● **WHAT TO PRODUCE**: Among the records below, find the lines that contain "Given" and copy each of them.

□ □ □ □ □

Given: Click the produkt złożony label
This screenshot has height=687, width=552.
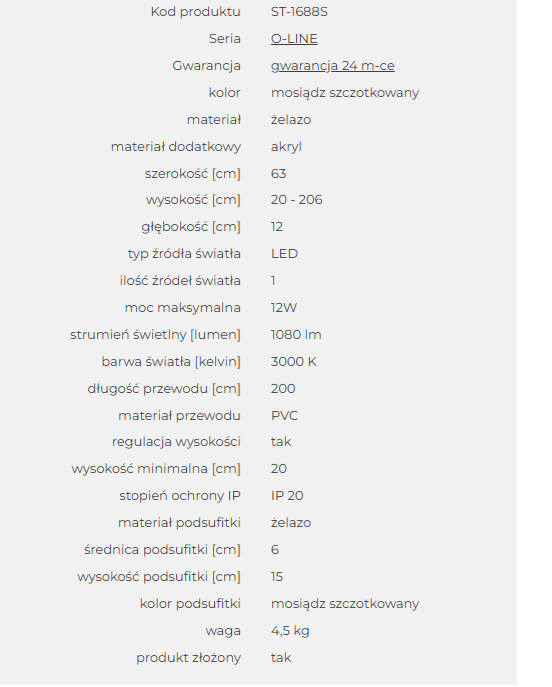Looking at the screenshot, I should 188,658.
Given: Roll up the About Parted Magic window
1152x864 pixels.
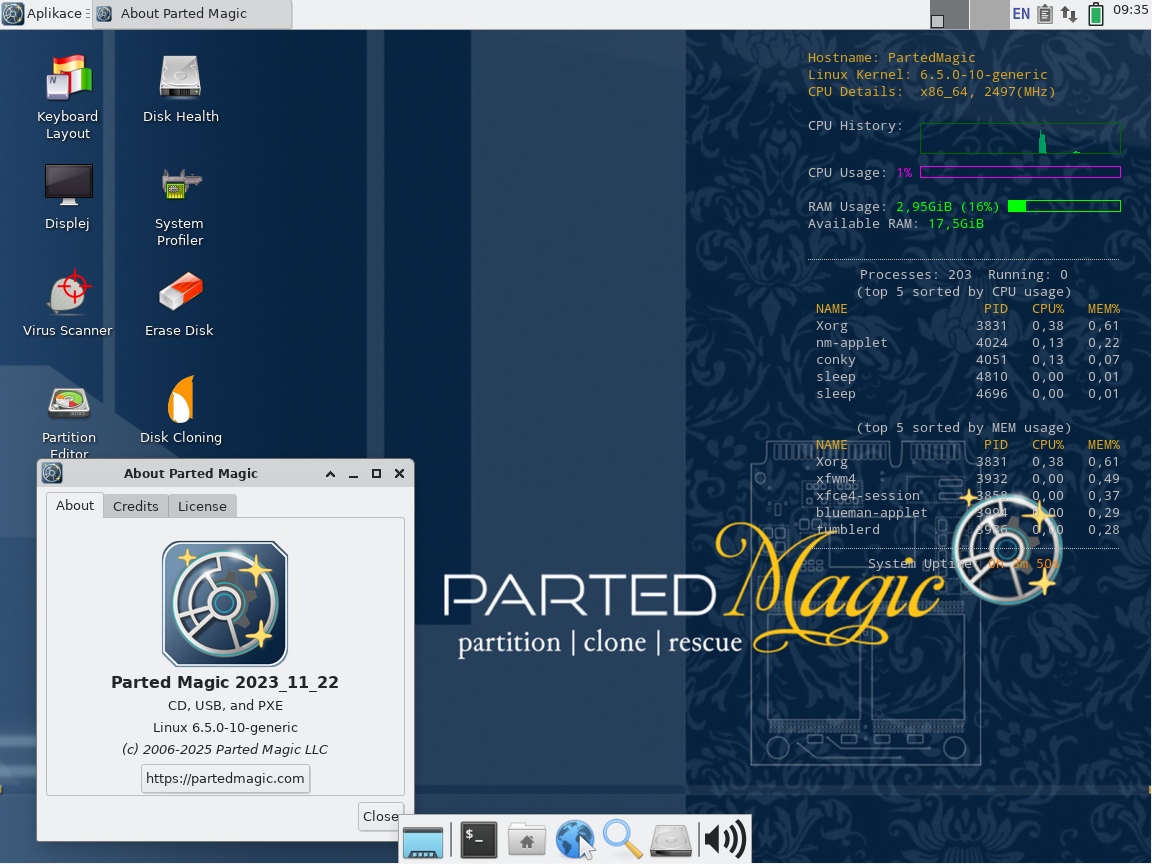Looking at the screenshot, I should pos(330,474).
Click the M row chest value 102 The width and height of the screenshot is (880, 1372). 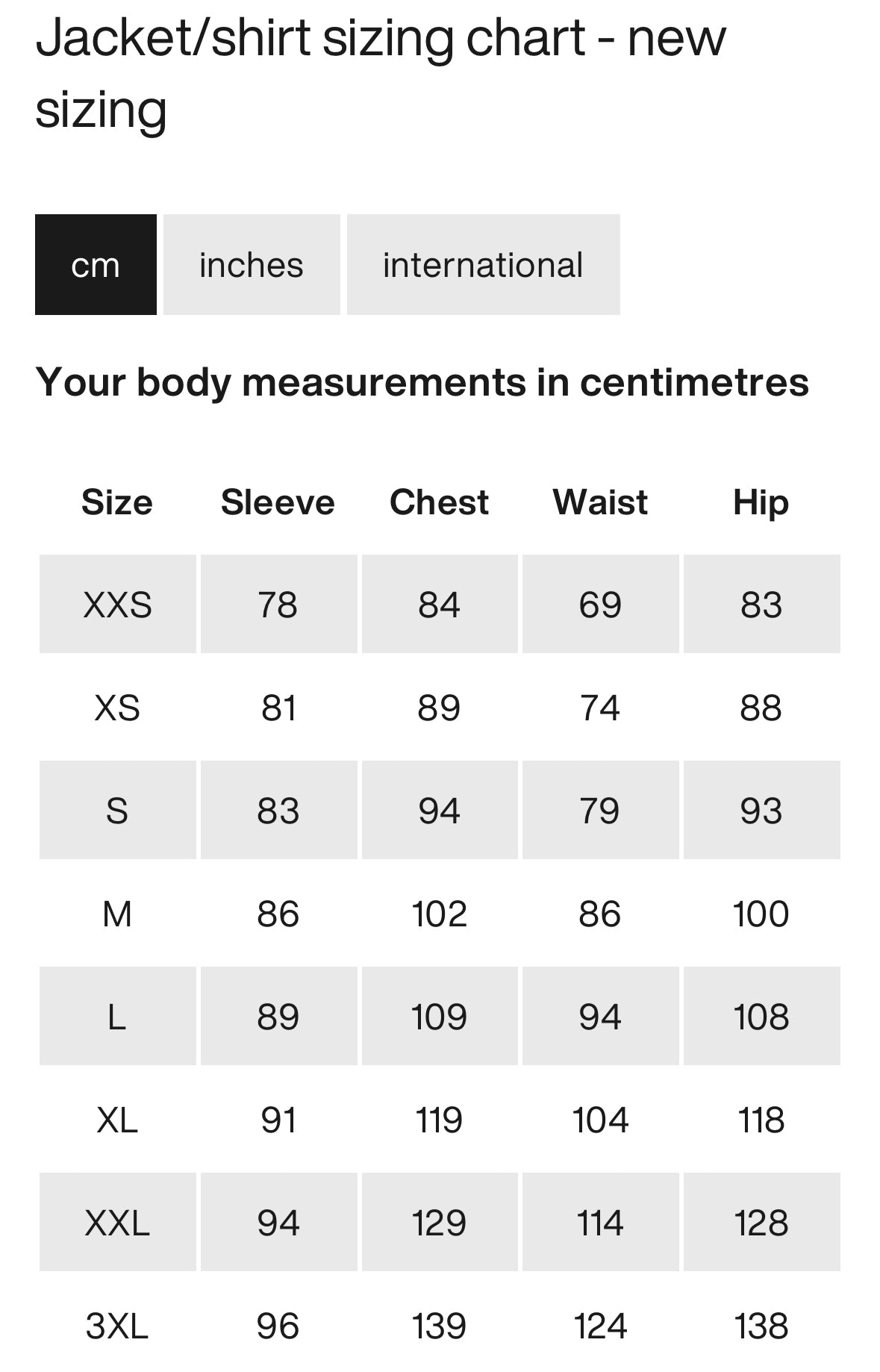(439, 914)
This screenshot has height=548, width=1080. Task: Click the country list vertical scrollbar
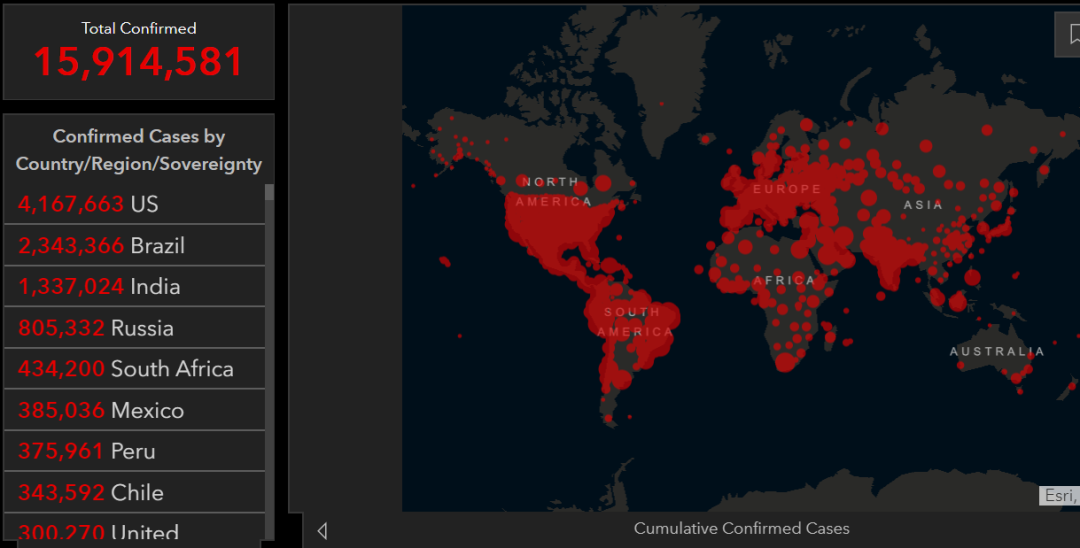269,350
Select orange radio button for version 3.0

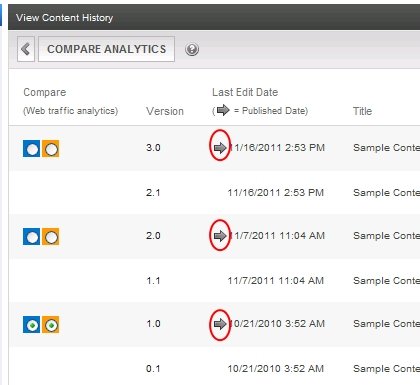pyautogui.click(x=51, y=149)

□ □ □ □ □

● **ANSWER TO THIS TASK**:
Given: Click the produkt złożony label
Given: Roll up the About Parted Magic window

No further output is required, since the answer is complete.